Saved data entries:
--------------------------------------------------

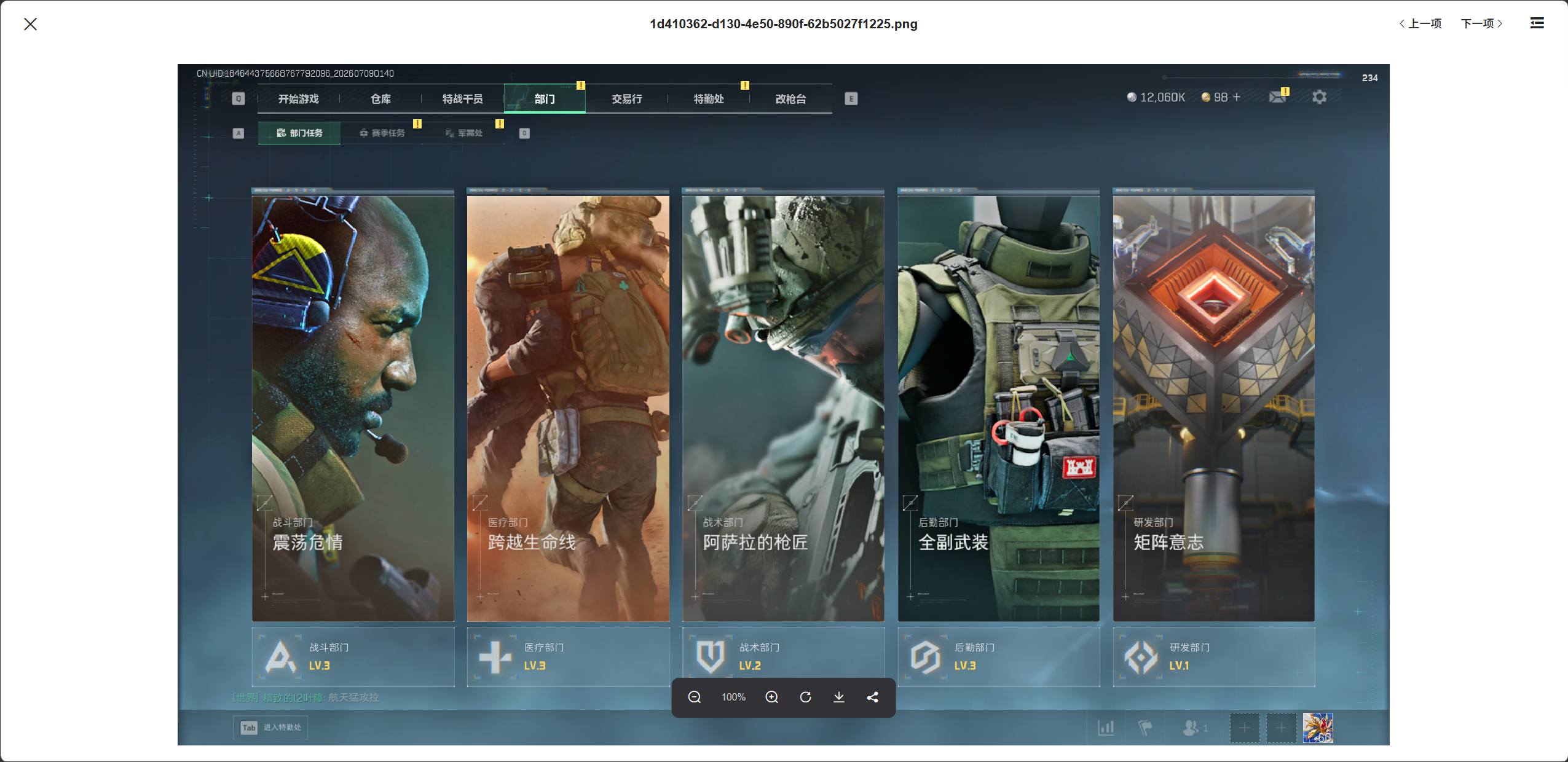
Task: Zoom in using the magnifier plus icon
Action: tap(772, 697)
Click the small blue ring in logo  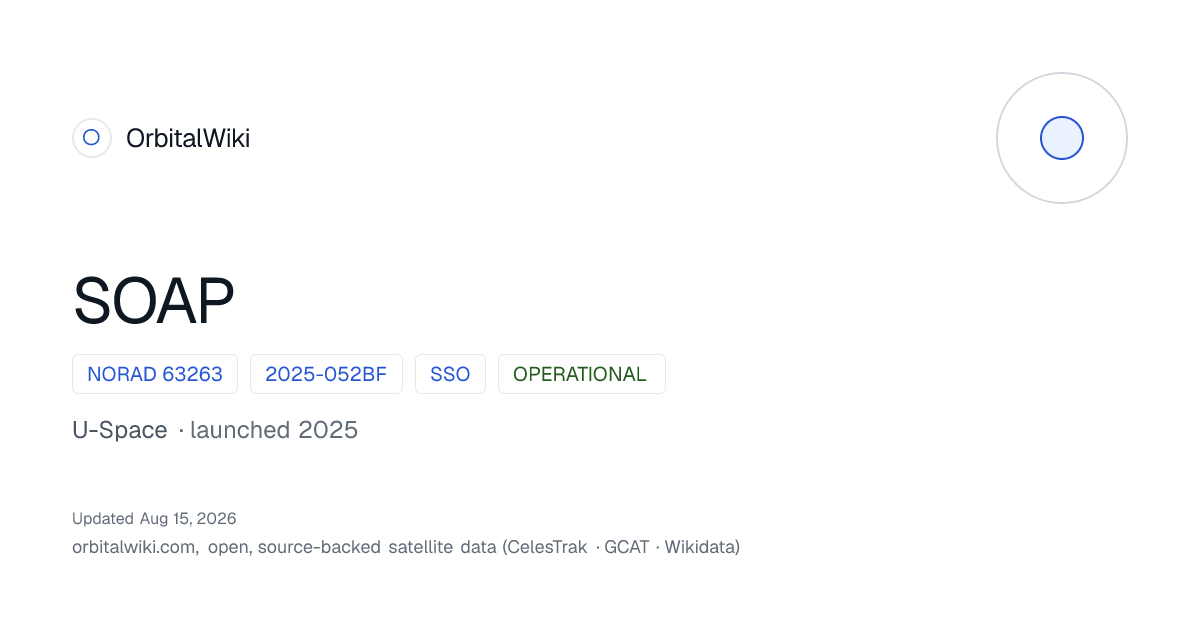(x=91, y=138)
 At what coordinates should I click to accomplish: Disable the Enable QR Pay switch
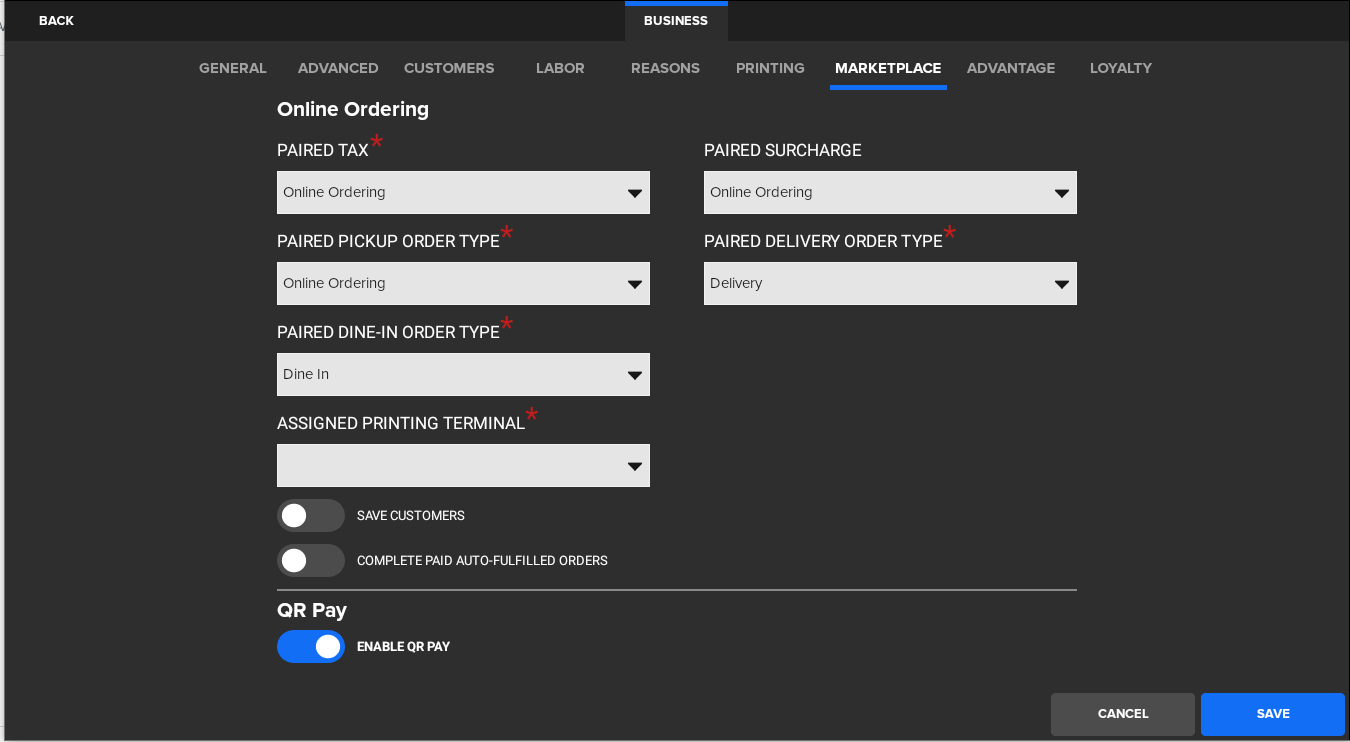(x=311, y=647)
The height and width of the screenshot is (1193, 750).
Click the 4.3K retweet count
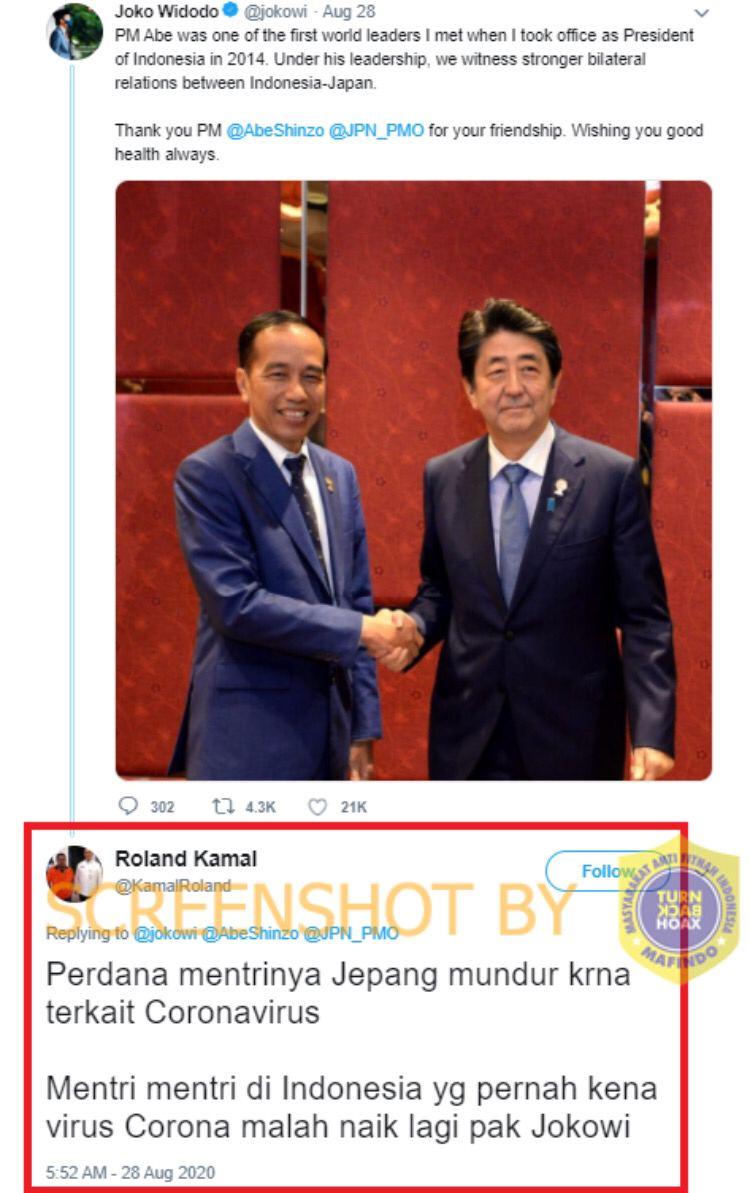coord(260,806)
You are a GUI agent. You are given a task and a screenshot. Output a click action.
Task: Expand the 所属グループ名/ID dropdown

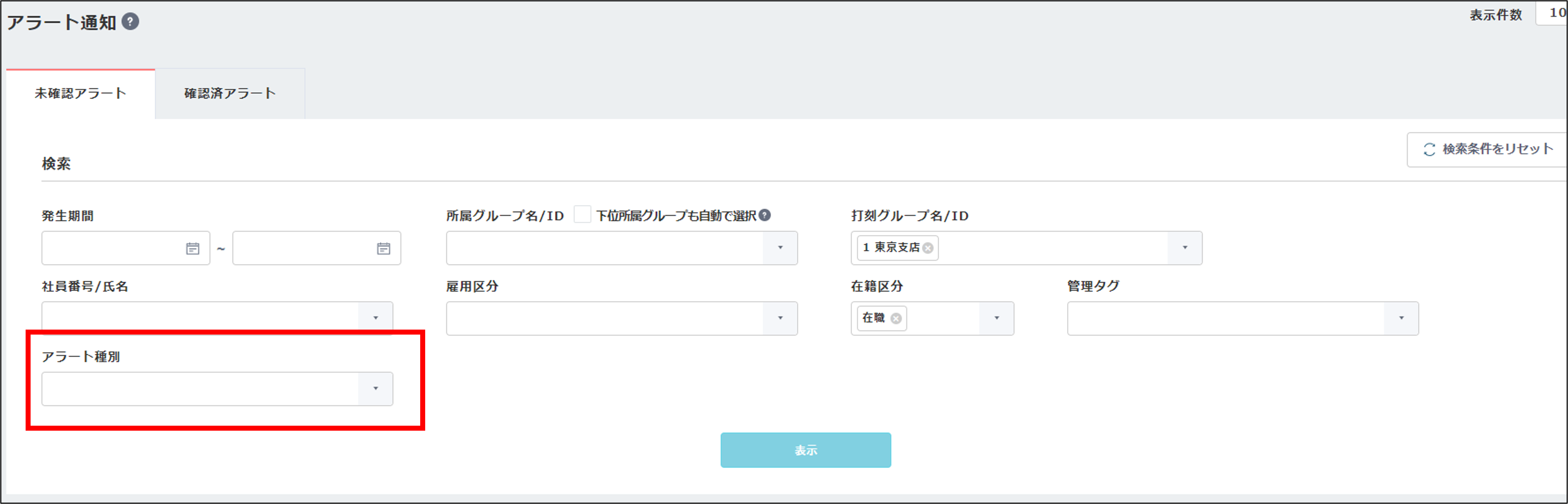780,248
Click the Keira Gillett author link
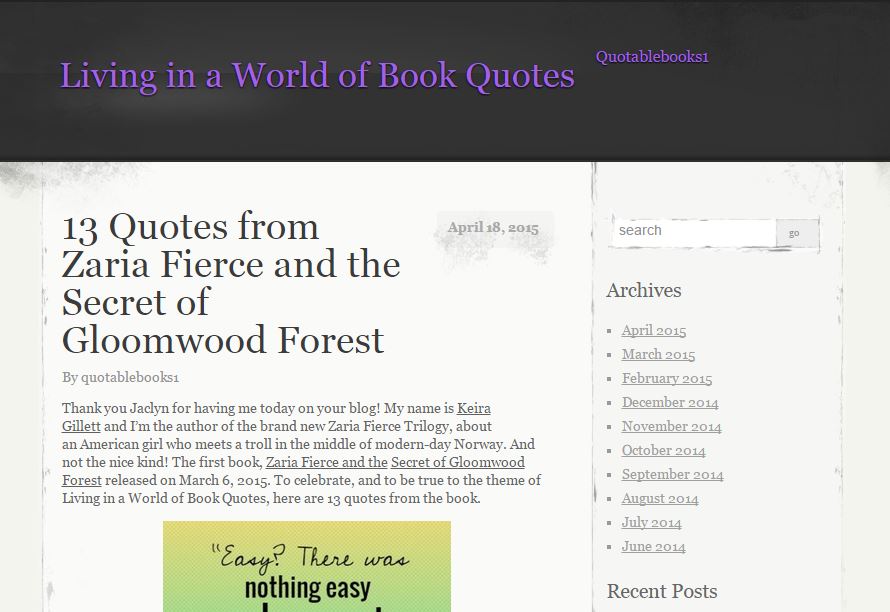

--------------------------------------------------

Write out every line of the rows from the one containing "The height and" through the end of the rows, leaving the pictures out of your answer.

• _ANSWER FOR THIS EXERCISE_
The height and width of the screenshot is (1193, 750).
Click the 4.3K retweet count
coord(260,806)
You are a GUI agent. You are given a task and a screenshot. Output a click action.
Task: Expand the 所属グループ名/ID dropdown

780,248
Click the Keira Gillett author link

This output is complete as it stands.